The initial results of the program, which involved 4,400 drivers, look promising, at least according to the company — and its main cheerleader, Gov. Josh Shapiro. If successful, state legislation could ensure these benefits reach all gig workers — including freelancers, temp workers and domestic laborers.

DoorDash is aware that many of its drivers utilize the app as an occasional financial crutch, with the majority delivering for less than four hours a week and many holding other jobs. As a result, the bar to qualify for the program was earning $1,000 (pre-tip) over several months.

But the most important aspect of the savings account is its flexibility. DoorDash drivers can still add to their savings while doing other gig work, like fulfilling Grubhub or Deliveroo orders, or while driving for Uber or pet-sitting for Rover. And they can take the account with them if they cut ties with DoorDash entirely.

It’s a small start: The 4% match only applies to base delivery earnings, not tips — ultimately making up a small fraction of what drivers actually bring home. Advocates have derided the effort as offering merely “pennies” to workers, reports the Philadelphia Inquirer.

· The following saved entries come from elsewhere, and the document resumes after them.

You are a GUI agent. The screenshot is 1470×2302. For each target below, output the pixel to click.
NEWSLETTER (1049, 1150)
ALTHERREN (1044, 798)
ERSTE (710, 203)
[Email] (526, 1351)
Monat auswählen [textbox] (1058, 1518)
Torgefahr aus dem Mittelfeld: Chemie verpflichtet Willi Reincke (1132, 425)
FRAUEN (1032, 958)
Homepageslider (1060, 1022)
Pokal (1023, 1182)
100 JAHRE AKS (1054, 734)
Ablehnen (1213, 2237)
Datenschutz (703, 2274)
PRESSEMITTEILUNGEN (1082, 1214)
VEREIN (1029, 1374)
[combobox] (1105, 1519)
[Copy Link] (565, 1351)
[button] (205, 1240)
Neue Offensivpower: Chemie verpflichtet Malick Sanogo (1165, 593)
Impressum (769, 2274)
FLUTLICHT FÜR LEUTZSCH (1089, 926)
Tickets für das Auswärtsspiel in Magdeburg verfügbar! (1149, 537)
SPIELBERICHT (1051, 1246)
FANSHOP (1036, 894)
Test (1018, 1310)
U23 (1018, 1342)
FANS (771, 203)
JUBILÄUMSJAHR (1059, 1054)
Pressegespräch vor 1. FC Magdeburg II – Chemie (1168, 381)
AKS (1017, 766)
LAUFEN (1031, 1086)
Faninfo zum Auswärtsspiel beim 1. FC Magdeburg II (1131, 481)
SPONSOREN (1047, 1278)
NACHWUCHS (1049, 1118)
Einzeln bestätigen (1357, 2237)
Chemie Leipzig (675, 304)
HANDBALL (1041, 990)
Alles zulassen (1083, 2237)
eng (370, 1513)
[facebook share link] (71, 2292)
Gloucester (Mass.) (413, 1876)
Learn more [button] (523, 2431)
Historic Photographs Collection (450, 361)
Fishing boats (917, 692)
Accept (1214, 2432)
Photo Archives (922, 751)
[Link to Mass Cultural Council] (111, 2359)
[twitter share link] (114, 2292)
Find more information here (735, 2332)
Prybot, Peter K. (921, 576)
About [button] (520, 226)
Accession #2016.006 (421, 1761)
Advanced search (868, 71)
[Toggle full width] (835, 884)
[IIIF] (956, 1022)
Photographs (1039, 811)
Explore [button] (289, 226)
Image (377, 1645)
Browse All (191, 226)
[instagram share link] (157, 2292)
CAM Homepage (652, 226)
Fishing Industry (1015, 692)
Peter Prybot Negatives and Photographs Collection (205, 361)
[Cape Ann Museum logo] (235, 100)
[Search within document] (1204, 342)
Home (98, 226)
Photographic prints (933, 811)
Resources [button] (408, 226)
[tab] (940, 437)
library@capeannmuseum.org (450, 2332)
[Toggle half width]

But that’s the nature of a pilot program: If it proves too small to be worthwhile, the company and the state can consider more generous plans, or abandon the idea altogether. Final reports on the pilot will likely be released in September.

This shouldn’t distract politicians considering broader measures to protect gig workers. Just this month, Massachusetts implemented a wage floor of over $30 an hour for Uber and Lyft drivers. Pennsylvania should monitor closely consequences of this change — its impact on quality of life for drivers as well as the cost to consumers — and consider following suit if the evidence suggests it.

In the meantime, the Pennsylvania savings account pilot program is an example of modest experimentation — the states are, after all, said to be the “laboratories of democracy” — that could ultimately make a big difference for gig workers here and everywhere. Kudos to DoorDash and to Shapiro for making it happen.